* [What you will do] Nothing but the lines from the one containing "Click the Rescan" through the end of the data should be output, each reproduced exactly.

________________

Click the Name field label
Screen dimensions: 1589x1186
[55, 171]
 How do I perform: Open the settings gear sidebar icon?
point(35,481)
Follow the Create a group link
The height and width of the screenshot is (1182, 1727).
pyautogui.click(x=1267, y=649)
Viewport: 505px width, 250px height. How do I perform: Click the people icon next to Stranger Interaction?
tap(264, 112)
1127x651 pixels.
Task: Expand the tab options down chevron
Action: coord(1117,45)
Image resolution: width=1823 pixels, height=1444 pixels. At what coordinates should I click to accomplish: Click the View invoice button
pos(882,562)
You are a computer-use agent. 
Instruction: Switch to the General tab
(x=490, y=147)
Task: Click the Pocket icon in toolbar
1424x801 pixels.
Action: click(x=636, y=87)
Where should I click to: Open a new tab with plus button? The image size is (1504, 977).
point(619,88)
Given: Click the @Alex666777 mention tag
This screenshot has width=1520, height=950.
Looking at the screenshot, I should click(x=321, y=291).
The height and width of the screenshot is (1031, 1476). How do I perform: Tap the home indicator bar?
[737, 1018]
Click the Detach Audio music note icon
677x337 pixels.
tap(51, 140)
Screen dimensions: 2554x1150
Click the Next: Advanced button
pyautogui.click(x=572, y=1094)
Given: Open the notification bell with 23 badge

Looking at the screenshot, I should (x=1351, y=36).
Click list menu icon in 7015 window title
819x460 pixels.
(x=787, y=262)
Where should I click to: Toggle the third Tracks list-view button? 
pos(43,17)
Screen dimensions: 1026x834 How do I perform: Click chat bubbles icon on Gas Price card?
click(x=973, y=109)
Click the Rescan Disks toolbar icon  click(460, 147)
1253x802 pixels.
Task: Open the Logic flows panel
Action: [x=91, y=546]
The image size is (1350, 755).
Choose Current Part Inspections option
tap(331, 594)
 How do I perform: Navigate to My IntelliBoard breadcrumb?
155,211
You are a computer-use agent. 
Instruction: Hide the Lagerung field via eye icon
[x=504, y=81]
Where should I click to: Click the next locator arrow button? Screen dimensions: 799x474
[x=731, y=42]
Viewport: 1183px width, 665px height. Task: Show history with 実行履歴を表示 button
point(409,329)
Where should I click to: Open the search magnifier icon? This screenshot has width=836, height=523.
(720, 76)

________________

* [Answer for the task]
Click the Rescan Disks toolbar icon  click(460, 147)
1253x802 pixels.
Task: Open the Logic flows panel
Action: [x=91, y=546]
The image size is (1350, 755).
Choose Current Part Inspections option
tap(331, 594)
 How do I perform: Navigate to My IntelliBoard breadcrumb?
155,211
You are a computer-use agent. 
Instruction: Hide the Lagerung field via eye icon
[x=504, y=81]
Where should I click to: Click the next locator arrow button? Screen dimensions: 799x474
[x=731, y=42]
Viewport: 1183px width, 665px height. Task: Show history with 実行履歴を表示 button
point(409,329)
Where should I click to: Open the search magnifier icon? This screenshot has width=836, height=523.
(720, 76)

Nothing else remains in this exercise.